Latest update November 25th, 2024 1:00 AM
Feb 18, 2024 Editorial
Kaieteur News – Richard Rambarran, Senior Vice President of the Georgetown Chamber of Commerce and Industry (GCCI) has provided verbal backing for the chamber’s letter to the US Export Import Bank (EXIM) in support of a Guyana Government loan application. The loan is for US$646M for the natural gas and power plant components of the Wales Gas-to-Energy (GTE) project, and EXIM has held up approving the loan for unknown reasons. Considering this project’s visibility, and with American companies involved, the expectation is that the loan approval would already have been in hand, and not the mystery that it has become.
We thank Mr. Rambarran for taking the time to elaborate on the underpinnings that prompted GCCI’s letter to EXIM. Mr.
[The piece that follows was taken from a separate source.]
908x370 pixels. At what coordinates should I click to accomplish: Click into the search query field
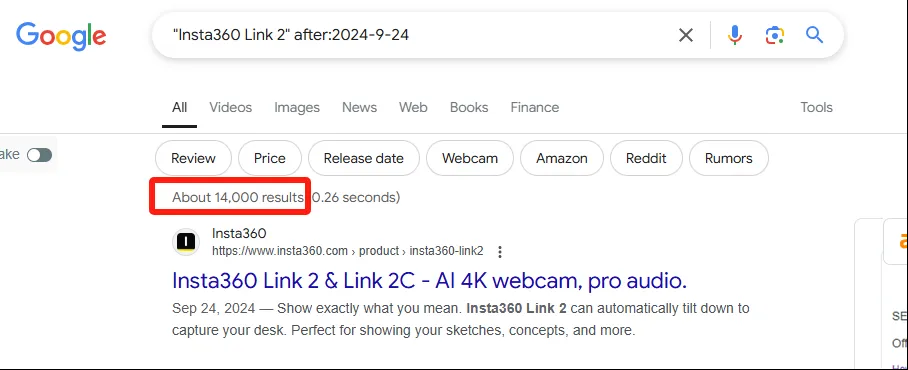coord(417,35)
Rambarran is an economist, so he possesses a better than layman understanding of the anxieties concerning this Wales Gas-to-Energy (GTE) project. Guyanese want cheap, reliable electricity supply, but all they have been presented with to date are the insistent words and postures of a politician, who has not inspired much confidence. Vice President Jagdeo is the driving force behind this GTE project, but he has not offered Guyanese much convincing backing. We regret that this is not good enough, far from acceptable when Jagdeo’s record is scrutinized under an honest microscope. Failure has been the middle name of many of his previously highly touted pet projects.
But Mr. Rambarran, a man who should know, now says that the GCCI had enough information to take its confident position, which inspired the chamber’s letter to EXIM. According to Mr. Rambarran, the GCCI did its own analysis, consulted with its own experts, and came to its own conclusions. Further, the GCCI has the necessary supporting information, and he promised to make it public in a few days. Once again, it is encouraging to learn of the work that the GCCI has done behind the scenes, and the results of its efforts. Again, we thank Mr. Rambarran and look forward to what the GCCI will place in the public domain, and how much persuasive power it has.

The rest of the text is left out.